When considering your budget, is there any general rule of thumb for the percentage of money you spend to buy a property vs the percentage for renovations vs the excess left for cushion/emergencies? I will have a set budget and am not sure how much cushion to save for unforseen expenses or emergencies. Or is it just whatever I am willing to risk?
Acutally, it really depends on what you buy it for. If you can buy for any amount under ARV then you have that amount to repair the place, ect.
The lower amount that you can purchase below AVR the more you can afford to use in your budget for regualr repairs and unforseen items and or holding costs.

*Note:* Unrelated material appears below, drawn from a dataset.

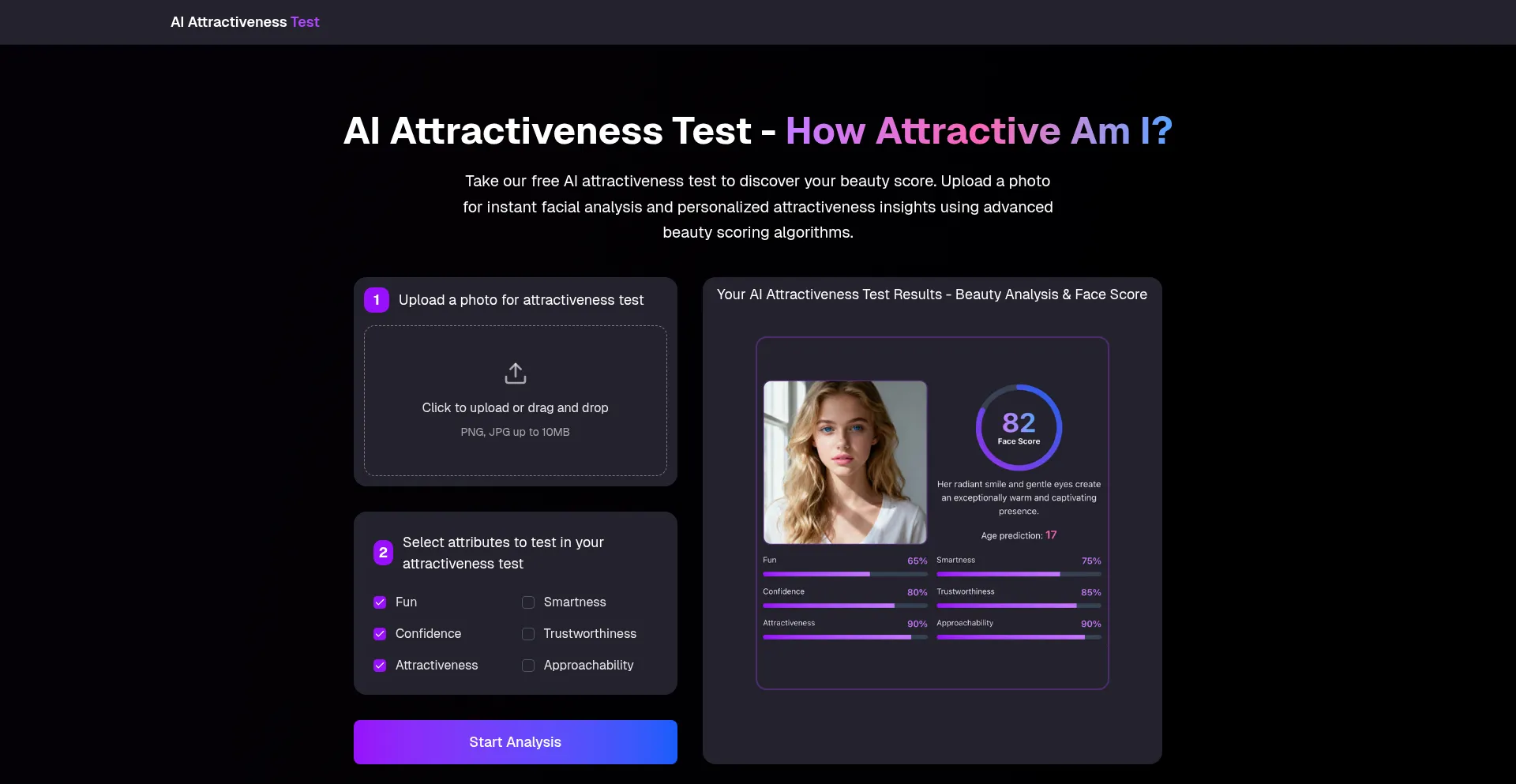The height and width of the screenshot is (784, 1516).
Task: Enable the Trustworthiness attribute checkbox
Action: pos(528,634)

The better you get over time at seeing those unforseen costs the better your profits will be on each deal.
The "best" formula is to take the ARV and subtract the known repairs, taxes, holding costs, closing costs (both ends), commissions to sell, your preferred profit, ect. and what will be left will be the amount that you should not go over when purchasing the property.

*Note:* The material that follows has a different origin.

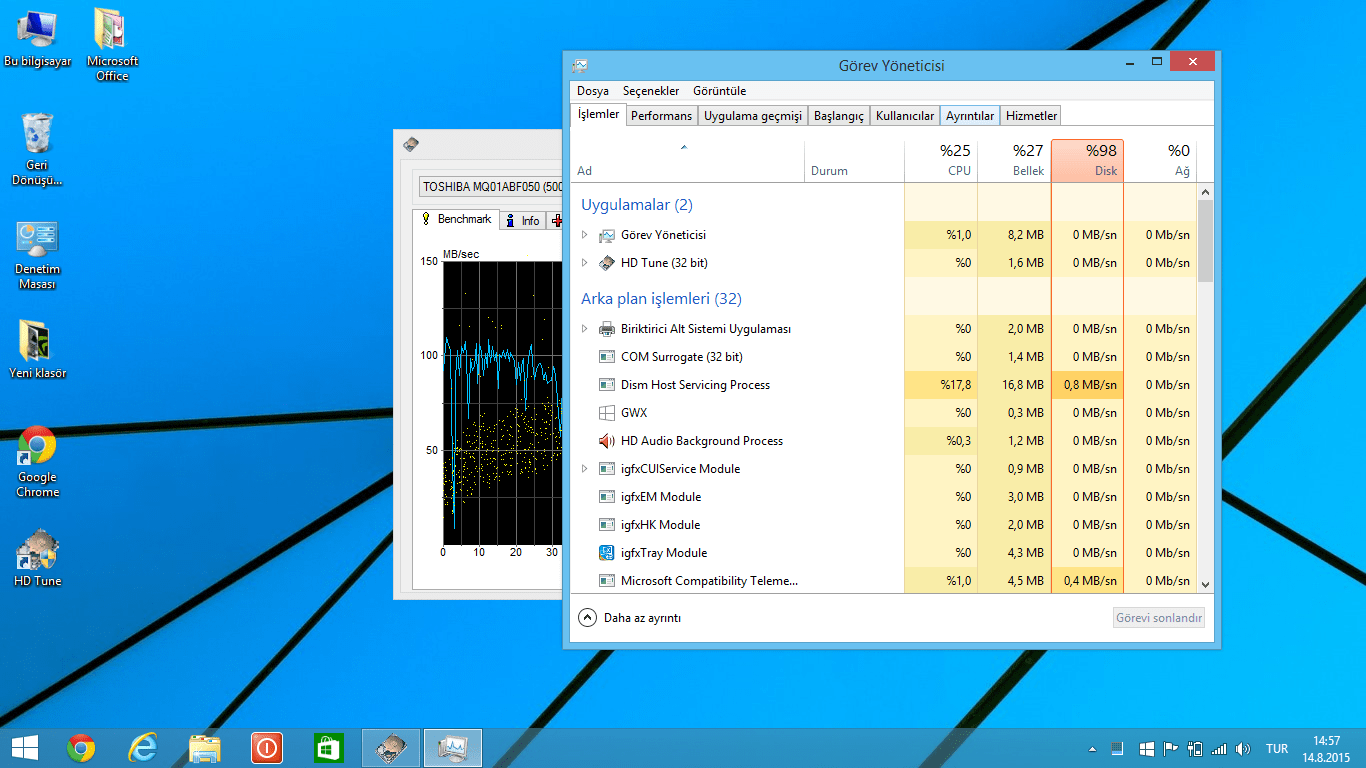The width and height of the screenshot is (1366, 768).
Task: Click the volume speaker tray icon
Action: (1243, 748)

All this will depend upon how well you (or someone for you) estimate the ARV of that property. After all the work is done if your property does not get you the expected ARV then you will lose some of your profit (maybe even take a loss).
I would expect this to happen the first time, because we all miss things. Learn from them and do not repeat them and over time you will be successful. You will get better at estimating ARV, expenses, ect and always understimate potential income while overestimating espenses will help you in overcomming those unexpected items that do occur.
Thanks for the info! I'm sure this is REALLY going to sound like a newbie question! LOL!
How do I go about figuring out what all of the expenses will be in terms of "taxes, holding costs, closing costs (both ends)". I literally have never bought or sold any property ever. So I truly am new. Are those amounts varied every time? Maybe based on the price of the house? I'm not sure how that works.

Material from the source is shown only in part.